How Lossy Compression Works
Lossy algorithms exploit the limits of human perception. JPG discards high-frequency color information that your eyes can't easily distinguish. MP3 removes frequencies that are masked by louder sounds. H.264 video reuses data between similar frames. The result: a JPG can be 10× smaller than the equivalent lossless image with no visible quality difference at higher quality settings.

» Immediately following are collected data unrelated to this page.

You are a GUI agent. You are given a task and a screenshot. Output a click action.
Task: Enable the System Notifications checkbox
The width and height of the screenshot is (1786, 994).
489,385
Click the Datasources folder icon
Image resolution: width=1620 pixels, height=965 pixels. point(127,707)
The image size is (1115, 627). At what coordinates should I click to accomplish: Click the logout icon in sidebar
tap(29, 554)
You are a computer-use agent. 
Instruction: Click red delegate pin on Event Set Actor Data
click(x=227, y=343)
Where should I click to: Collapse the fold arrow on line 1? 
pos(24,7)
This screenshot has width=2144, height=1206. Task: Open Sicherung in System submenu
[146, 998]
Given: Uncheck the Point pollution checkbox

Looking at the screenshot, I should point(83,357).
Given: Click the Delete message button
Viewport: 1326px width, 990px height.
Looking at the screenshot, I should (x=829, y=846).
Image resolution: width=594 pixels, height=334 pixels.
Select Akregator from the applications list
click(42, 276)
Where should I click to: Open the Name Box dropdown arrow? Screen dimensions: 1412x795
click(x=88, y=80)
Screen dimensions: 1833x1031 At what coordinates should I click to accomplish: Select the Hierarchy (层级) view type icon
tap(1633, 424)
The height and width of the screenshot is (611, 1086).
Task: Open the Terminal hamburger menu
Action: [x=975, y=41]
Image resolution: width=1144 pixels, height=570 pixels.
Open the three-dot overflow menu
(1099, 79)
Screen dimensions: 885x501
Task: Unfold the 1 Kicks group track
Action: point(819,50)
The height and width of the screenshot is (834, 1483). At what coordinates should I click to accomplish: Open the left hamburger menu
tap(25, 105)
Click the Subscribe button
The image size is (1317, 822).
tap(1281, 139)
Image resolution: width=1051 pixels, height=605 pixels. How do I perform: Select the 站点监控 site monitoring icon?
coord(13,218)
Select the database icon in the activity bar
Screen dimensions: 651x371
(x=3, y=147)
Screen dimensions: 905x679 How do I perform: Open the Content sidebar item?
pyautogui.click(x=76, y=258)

How Lossless Compression Works
Lossless compression finds patterns and redundancy in data without removing any information. If a row of pixels is 'blue blue blue blue blue,' lossless compression stores '5× blue' instead of listing each pixel separately. The original data can be perfectly reconstructed. ZIP, GZIP, and LZ4 all work this way. The trade-off: less dramatic compression ratios — typically 2-3× reduction instead of 10-20×.
When to Use Which
Use lossy for: sharing photos online, streaming music, sending videos — anywhere file size matters and perfect quality doesn't. Use lossless for: archival storage, professional editing, medical imaging, text documents, source code — anywhere the original data must be preserved exactly. Many professional workflows capture in lossless, edit in lossless, and export to lossy for distribution.
Common Formats by Type
Lossy images: JPG, WebP (lossy mode), AVIF (lossy mode), HEIC. Lossless images: PNG, TIFF, WebP (lossless mode), BMP, GIF (256 colors max). Lossy audio: MP3, AAC, OGG Vorbis, Opus. Lossless audio: FLAC, ALAC, WAV (uncompressed). Lossy video: H.264, H.265, VP9, AV1. Lossless video: FFV1, Lagarith (very rare — lossless video files are enormous).